With that previous experience when I went to see Béatrice Larrivée at the Dance Centre this past Saturday and watched her dance solo for one hour I left with the conclusion that it was the best solo performance I have ever seen in this city.
I called the former Vancouver Sun Dance Critic who did not call me back. I called the former Georgia Straight Arts Editor and she did not call me back. I tweeted someone I know on CBC Radio and was asked if Larrivée was going to dance again. Interest disappeared when I answered in the negative.

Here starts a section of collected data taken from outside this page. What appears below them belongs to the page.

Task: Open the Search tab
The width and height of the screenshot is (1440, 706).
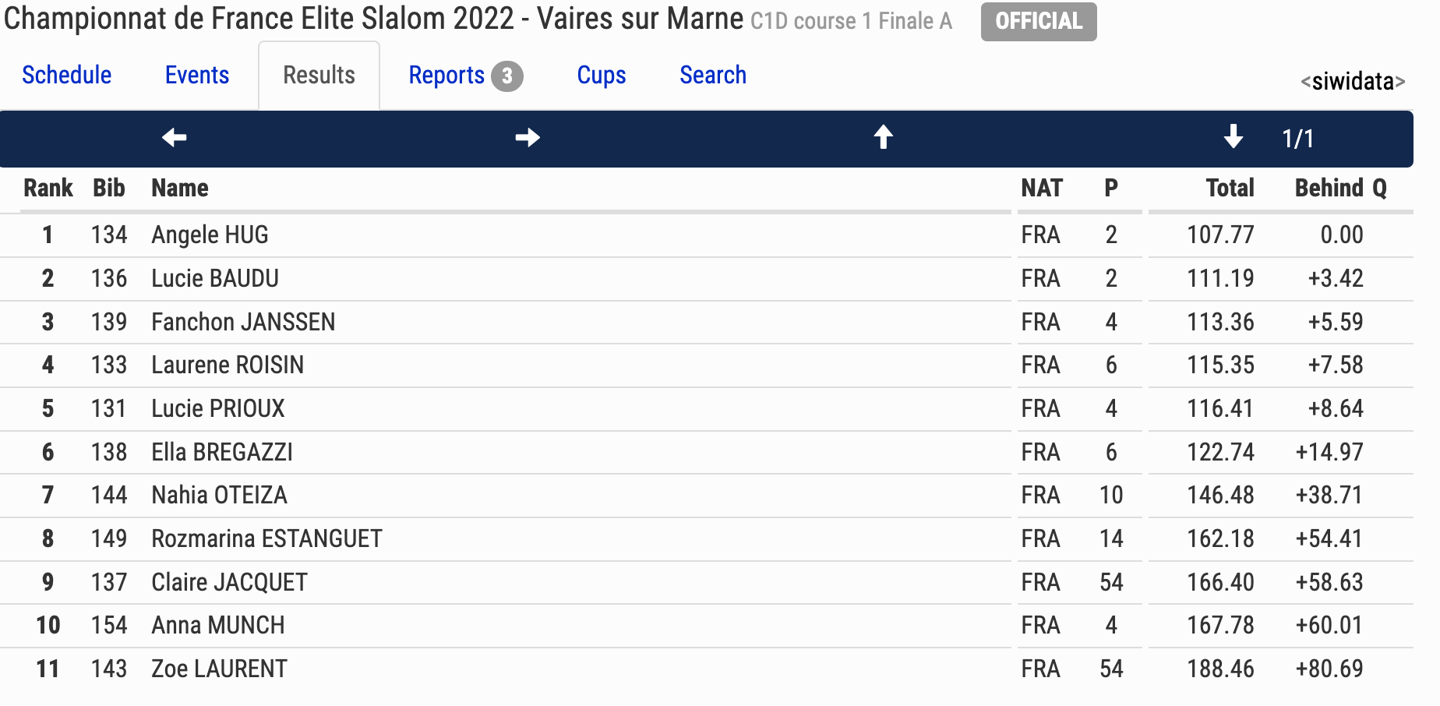Action: point(713,75)
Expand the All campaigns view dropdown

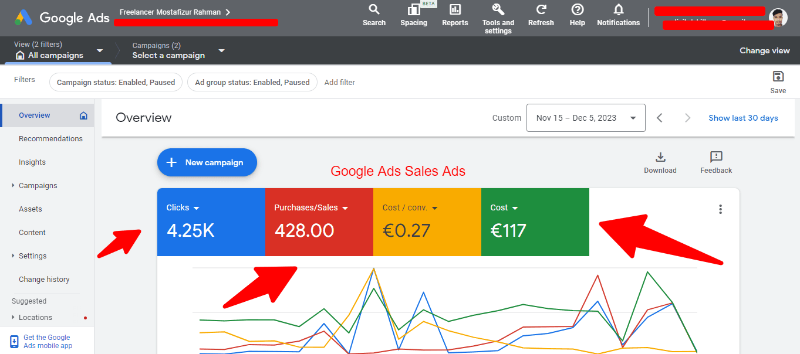pyautogui.click(x=100, y=51)
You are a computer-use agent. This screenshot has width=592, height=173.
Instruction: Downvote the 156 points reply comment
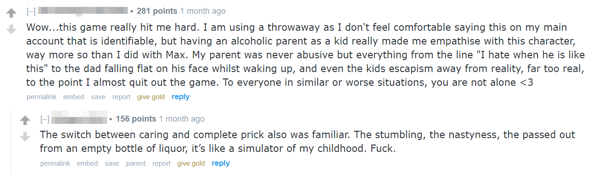pyautogui.click(x=26, y=137)
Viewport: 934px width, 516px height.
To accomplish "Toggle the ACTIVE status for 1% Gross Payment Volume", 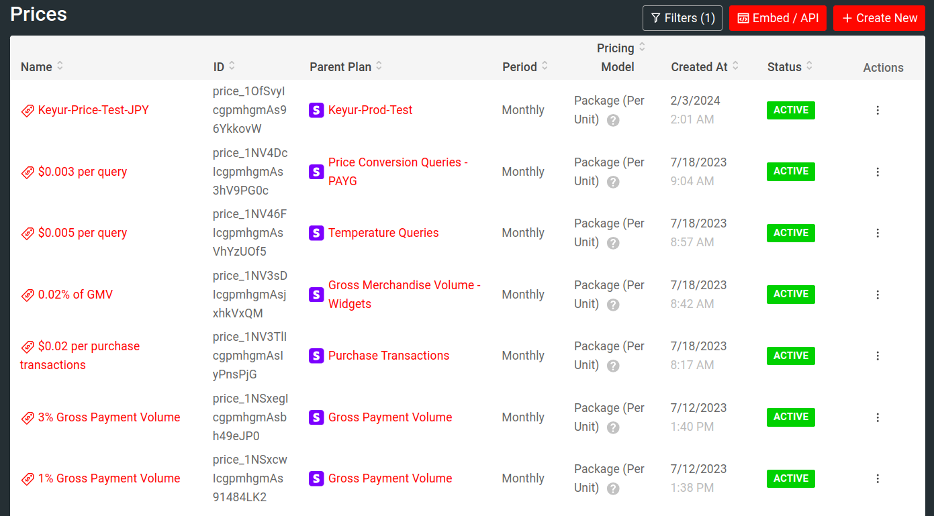I will (x=790, y=478).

I did not give up and went to the CBC and located, outside, some minions of the French CBC and asked them if anybody they worked for would be interested. They took my card and told me that if anybody were interested in interviewing and watching Larrivée give her Gaga class at the Arts Umbrella Dance Company they would call me.
They never did.
It all reminds me of the fly scene from the film The Magnificent Seven involving a has-been gunfighter Lee played by Robert Vaughn
Lee awakens from a nightmare, one possibly caused by the wine he drank from a gourd tied to his wrist. Two villagers rush in to comfort him. Lee admits that he’s scared. “The lies you tell yourself. ‘No enemies, alive.'” The film cuts to three flies buzzing around the table. Lee snatches one. We are shocked. Then he says, “There was a time when I would have caught all three.” The farmers soothe him, saying, “Only the dead are without fear.”

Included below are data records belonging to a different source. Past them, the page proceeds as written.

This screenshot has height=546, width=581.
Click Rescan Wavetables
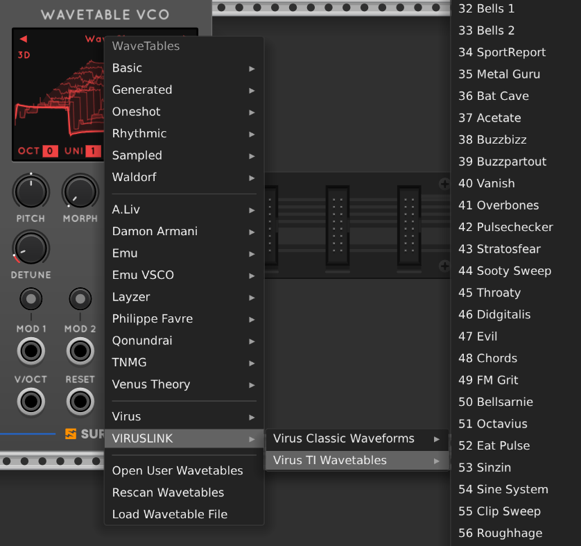coord(168,493)
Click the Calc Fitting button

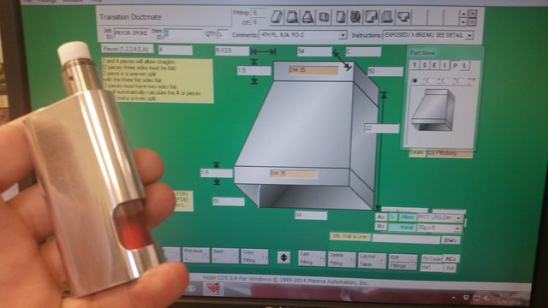(312, 258)
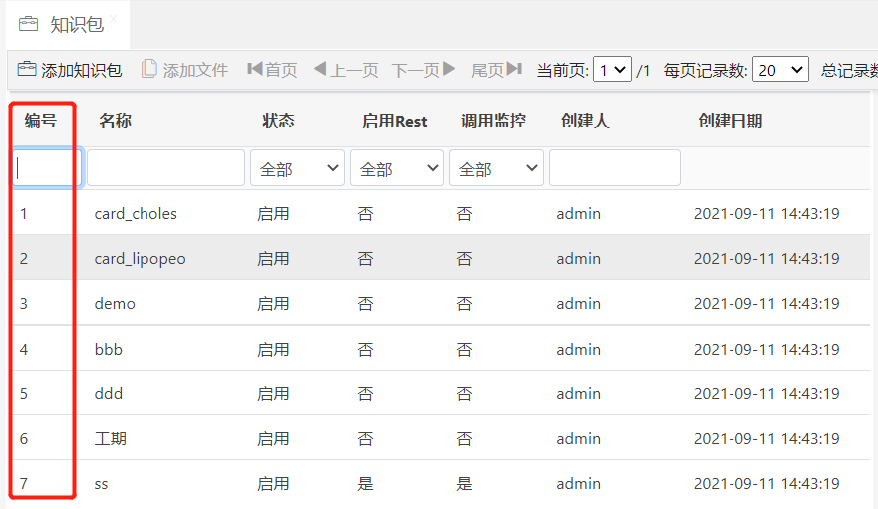Click the Add File document icon

149,69
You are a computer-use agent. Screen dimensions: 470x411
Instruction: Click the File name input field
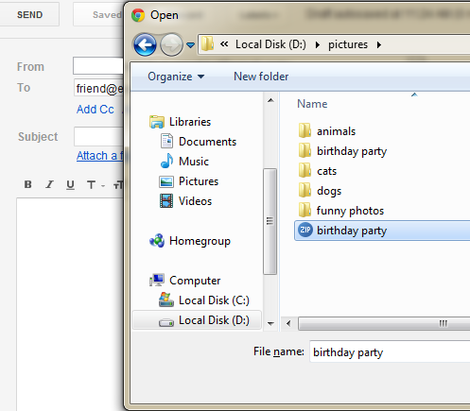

I feel like Mr. Vaughn in that at one time all the people I called would have called me back.
It was my Spanish grandmother who taught me the expression “un cero a la izquierda” or a zero to the left (of the decimal point. No matter how many zeros you place there the value will ultimately be the same 0.1
That’s me. But then I was lucky to take my portraits of Larrivée. This aging gunfighter has survived another shoot. It gives me the comfort that I am not quite obsolete, redundant, retired & inconsequential.